EXERCISE BRIEF: You are to retype exactly the line with "At what coordinates should I click to accomplish: Select" and every line after it in the entries below.

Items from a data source

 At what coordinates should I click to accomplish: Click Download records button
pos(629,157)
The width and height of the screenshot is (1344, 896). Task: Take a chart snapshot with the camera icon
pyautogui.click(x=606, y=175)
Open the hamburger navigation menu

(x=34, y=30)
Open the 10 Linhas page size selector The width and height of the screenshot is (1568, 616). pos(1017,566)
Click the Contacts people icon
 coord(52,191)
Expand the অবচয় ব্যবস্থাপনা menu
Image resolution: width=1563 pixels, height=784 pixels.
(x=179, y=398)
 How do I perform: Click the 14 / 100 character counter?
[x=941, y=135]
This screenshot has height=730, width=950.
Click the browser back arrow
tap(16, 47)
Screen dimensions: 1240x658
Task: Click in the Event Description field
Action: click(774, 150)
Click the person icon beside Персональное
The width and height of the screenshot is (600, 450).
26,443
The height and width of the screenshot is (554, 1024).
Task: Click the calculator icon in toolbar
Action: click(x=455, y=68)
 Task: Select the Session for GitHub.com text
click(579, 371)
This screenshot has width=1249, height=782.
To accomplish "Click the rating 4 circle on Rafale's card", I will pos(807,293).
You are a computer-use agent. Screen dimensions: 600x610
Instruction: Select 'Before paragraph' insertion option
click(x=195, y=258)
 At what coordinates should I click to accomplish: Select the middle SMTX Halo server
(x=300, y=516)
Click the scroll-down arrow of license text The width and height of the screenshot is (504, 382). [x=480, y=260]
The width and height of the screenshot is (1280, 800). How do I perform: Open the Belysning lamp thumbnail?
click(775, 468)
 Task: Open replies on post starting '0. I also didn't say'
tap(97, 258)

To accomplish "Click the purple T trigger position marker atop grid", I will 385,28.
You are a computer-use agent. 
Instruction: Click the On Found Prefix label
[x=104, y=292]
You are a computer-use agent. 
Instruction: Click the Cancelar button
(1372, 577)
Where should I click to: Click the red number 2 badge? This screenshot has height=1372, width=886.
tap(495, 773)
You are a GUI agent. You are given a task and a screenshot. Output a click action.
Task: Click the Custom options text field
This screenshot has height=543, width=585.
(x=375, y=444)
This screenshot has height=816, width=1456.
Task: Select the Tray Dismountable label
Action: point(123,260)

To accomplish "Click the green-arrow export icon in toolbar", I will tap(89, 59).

RESULT OF THE EXERCISE:
 At what coordinates should I click to accomplish: Select the middle SMTX Halo server
(x=300, y=516)
Click the scroll-down arrow of license text The width and height of the screenshot is (504, 382). [x=480, y=260]
The width and height of the screenshot is (1280, 800). How do I perform: Open the Belysning lamp thumbnail?
click(775, 468)
 Task: Open replies on post starting '0. I also didn't say'
tap(97, 258)

To accomplish "Click the purple T trigger position marker atop grid", I will 385,28.
You are a computer-use agent. 
Instruction: Click the On Found Prefix label
[x=104, y=292]
You are a computer-use agent. 
Instruction: Click the Cancelar button
(1372, 577)
Where should I click to: Click the red number 2 badge? This screenshot has height=1372, width=886.
tap(495, 773)
You are a GUI agent. You are given a task and a screenshot. Output a click action.
Task: Click the Custom options text field
This screenshot has height=543, width=585.
(x=375, y=444)
This screenshot has height=816, width=1456.
Task: Select the Tray Dismountable label
Action: point(123,260)

To accomplish "Click the green-arrow export icon in toolbar", I will tap(89, 59).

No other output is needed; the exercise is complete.